**JOB:** Write out the rows below again, substituting "screen image" for every "screenshot" and keeping everything else the same. Leave the pictures out.

Rows in a dataset:
┄┄┄┄┄┄┄┄┄┄┄┄┄┄┄┄┄┄┄┄
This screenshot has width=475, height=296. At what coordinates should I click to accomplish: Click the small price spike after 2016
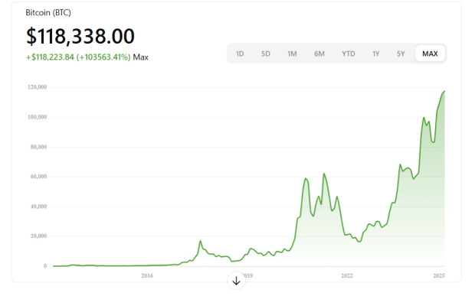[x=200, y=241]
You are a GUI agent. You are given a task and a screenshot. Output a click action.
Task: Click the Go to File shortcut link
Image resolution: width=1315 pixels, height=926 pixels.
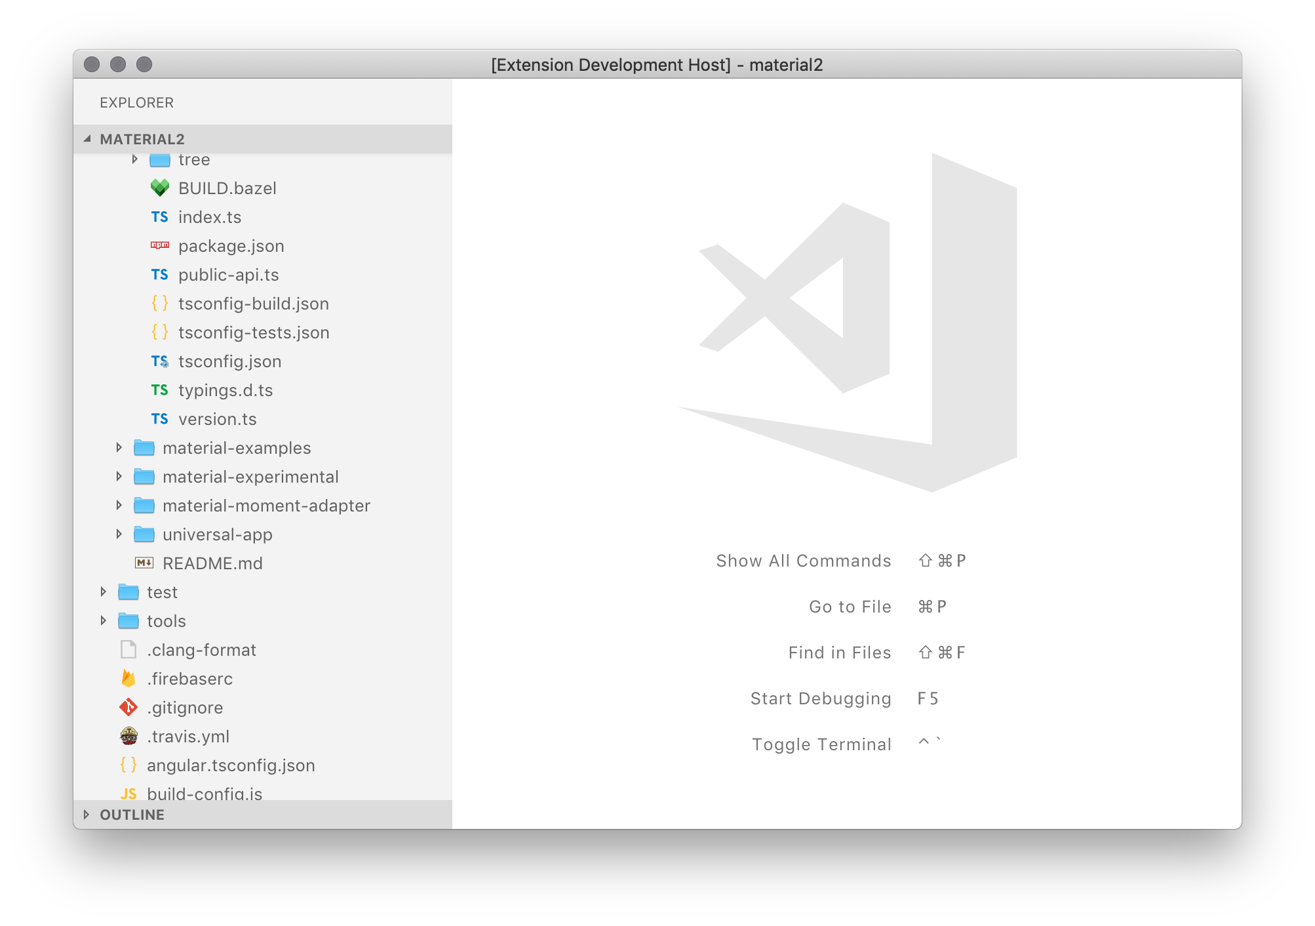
┄┄┄┄┄┄┄┄┄┄┄┄┄┄┄┄┄┄┄┄
**RESULT OF THE TASK:**
This screen image has width=475, height=296. At what coordinates should I click to accomplish: Click the small price spike after 2016
[x=200, y=241]
You are a GUI agent. You are given a task and a screen image. Output a click action.
Task: Click the Go to File shortcut link
Image resolution: width=1315 pixels, height=926 pixels.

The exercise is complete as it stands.